Mas pelo menos a esquerda, a despeito de seu irritante instinto de romantizar uma tragédia, exibe inclinações cosmopolitas que podem ser úteis, e chegou à conclusão correta sobre como os Estados Unidos deveriam lidar com Cuba: permitir viagens e comércio, esperar pelo melhor mas sem acreditar que ele virá automaticamente, e seguir adiante.

Afinal, se comparada a Cuba, que atenção os Estados Unidos dedicam, por exemplo, à política interna da República Dominicana?

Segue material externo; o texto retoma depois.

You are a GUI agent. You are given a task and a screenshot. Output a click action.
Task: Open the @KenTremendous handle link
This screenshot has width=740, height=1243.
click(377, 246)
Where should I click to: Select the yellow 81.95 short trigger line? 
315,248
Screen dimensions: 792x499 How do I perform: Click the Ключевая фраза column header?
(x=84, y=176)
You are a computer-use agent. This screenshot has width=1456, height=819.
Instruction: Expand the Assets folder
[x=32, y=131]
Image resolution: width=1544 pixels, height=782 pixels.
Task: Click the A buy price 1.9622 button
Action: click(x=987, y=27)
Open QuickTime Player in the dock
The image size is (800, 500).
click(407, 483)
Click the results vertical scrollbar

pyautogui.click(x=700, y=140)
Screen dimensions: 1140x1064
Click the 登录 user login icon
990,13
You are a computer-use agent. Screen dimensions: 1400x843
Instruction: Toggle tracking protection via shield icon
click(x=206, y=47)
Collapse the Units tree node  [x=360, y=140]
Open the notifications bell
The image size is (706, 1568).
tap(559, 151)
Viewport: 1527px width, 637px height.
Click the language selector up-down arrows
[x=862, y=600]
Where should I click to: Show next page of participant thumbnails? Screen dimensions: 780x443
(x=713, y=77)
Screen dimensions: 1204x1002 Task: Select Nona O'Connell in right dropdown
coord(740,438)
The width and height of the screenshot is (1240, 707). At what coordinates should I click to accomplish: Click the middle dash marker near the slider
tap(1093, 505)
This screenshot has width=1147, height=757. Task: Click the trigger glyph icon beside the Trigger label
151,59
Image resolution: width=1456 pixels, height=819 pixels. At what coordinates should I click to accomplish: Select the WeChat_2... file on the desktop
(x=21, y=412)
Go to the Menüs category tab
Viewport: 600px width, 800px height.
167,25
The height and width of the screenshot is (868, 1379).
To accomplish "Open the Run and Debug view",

A direita sofre do problema inverso: descreve com precisão um regime odioso, mas se apega teimosamente a uma política cuja ineficácia –quer no que tange a enfraquecer o tal regime ou melhorar a vida dos cubanos comuns– é indubitável.

O que me separa da direita e das gerações anteriores da minha família –veja, eu disse que eles estavam só meio certos– é minha oposição ao embargo e ao isolamento geral de Cuba.

Tenho menos a dizer sobre a obstinação da direita do que sobre as inanidades da esquerda, mas apenas porque uma refutação mais óbvia requer menos palavras.

Se as pesquisas estiverem certas, muitos dos norte-americanos de ascendência cubana de minha geração defendem a mesma posição que eu: não amam os Castro ou as opiniões esquerdistas que os romantizam; não amam tampouco a política isolacionista e a visão direitista que ela abarca; mas amam muito suas coloridas famílias, como amo a minha, a quem nunca quis embaraçar na mesa de jantar ao revelar minha apostasia com relação ao embargo.

Apesar de todo meu imenso orgulho familiar, acho simplesmente estranho que Cuba continue a ser um ponto focal da política externa norte-americana.

Durante uma semana na qual o rublo russo desabou e hackers norte-coreanos peitaram a indústria cinematográfica dos Estados Unidos, as manchetes dominantes tratavam de um país empobrecido e nada ameaçador, com 11 milhões de habitantes.

Um motivo bom o bastante para normalizar a diplomacia é que assim a questão deixaria de importar. E, como bom egoísta, eu gostaria de reduzir o número de assuntos que preciso evitar desajeitadamente ao visitar minha família nas férias.

CARDIFF GARCIA é editor do blog Alphaville, do "Financial Times", nos Estados Unidos.